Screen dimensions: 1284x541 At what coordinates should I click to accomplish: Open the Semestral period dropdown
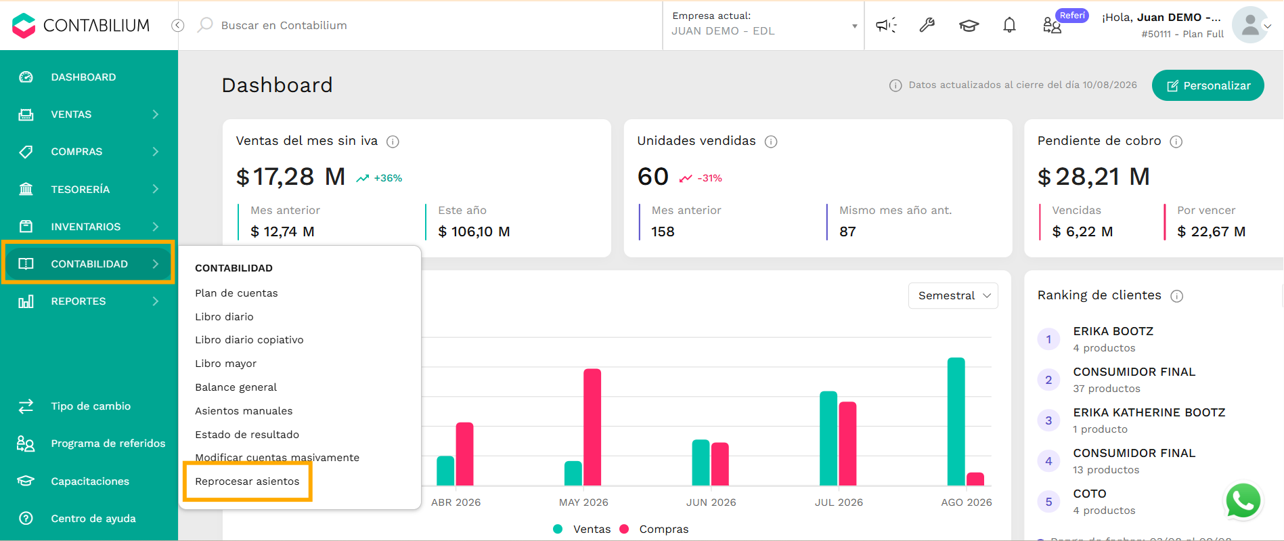click(x=953, y=296)
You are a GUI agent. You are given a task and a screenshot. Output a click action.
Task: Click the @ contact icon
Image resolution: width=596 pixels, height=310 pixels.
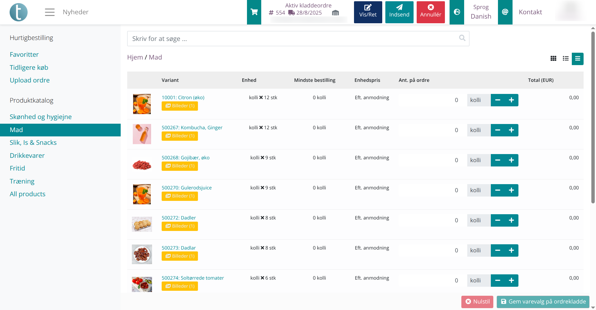(x=505, y=12)

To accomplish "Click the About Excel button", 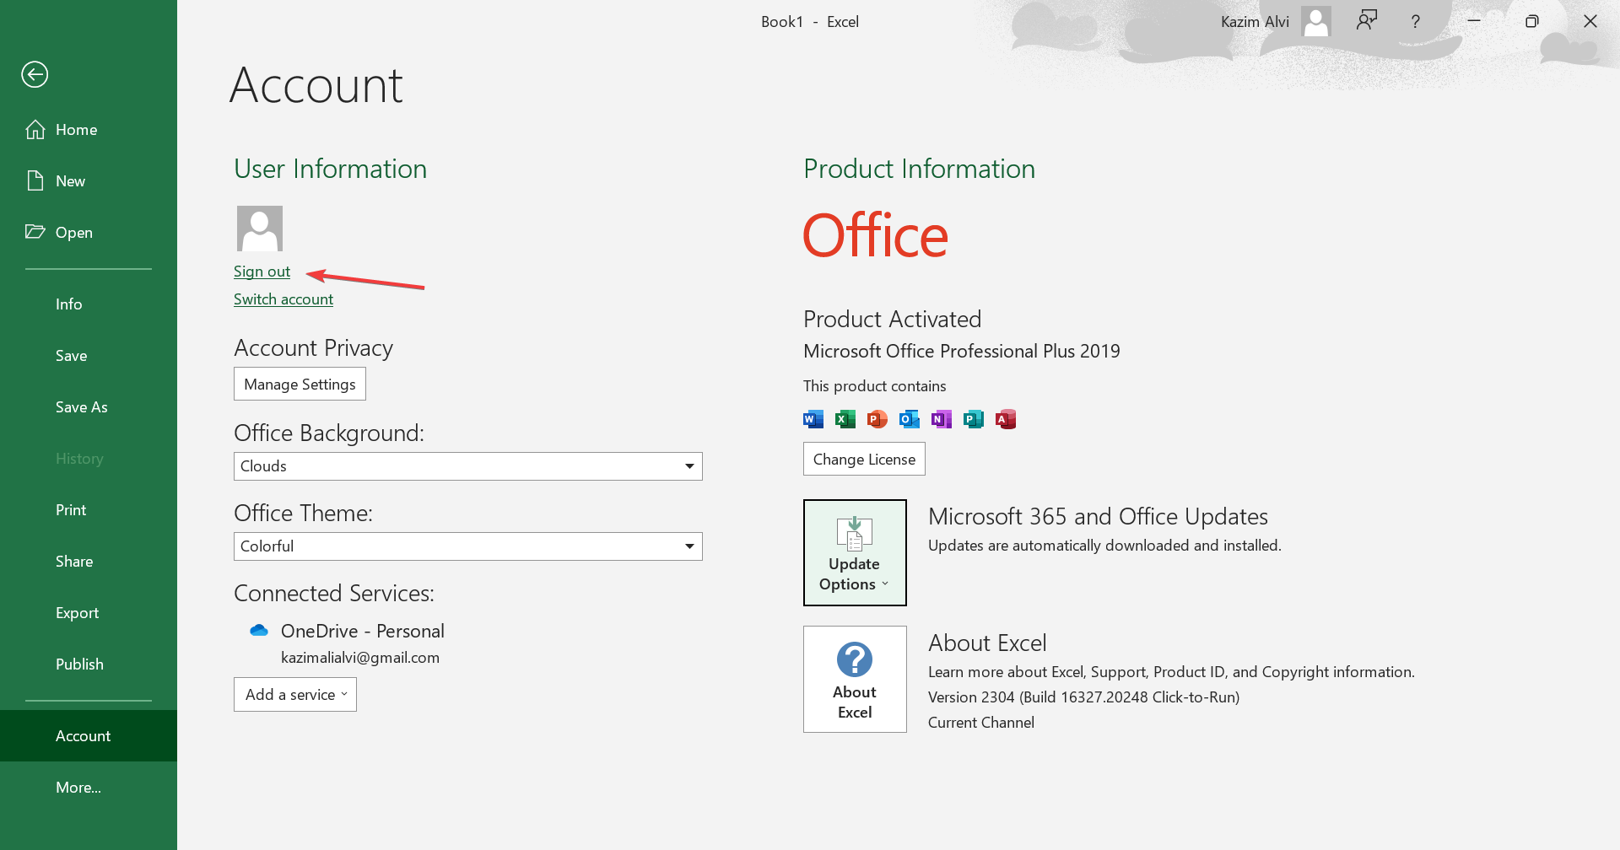I will (x=855, y=679).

## [What to produce]
Exactly the lines from the top of the listing through the line with "Task: Click the @ contact icon", and no pictures, should be printed.

## [Output for this exercise]
Screen dimensions: 1284x541 At what coordinates should I click to accomplish: Open the Semestral period dropdown
click(x=953, y=296)
You are a GUI agent. You are given a task and a screenshot. Output a click action.
Task: Click the @ contact icon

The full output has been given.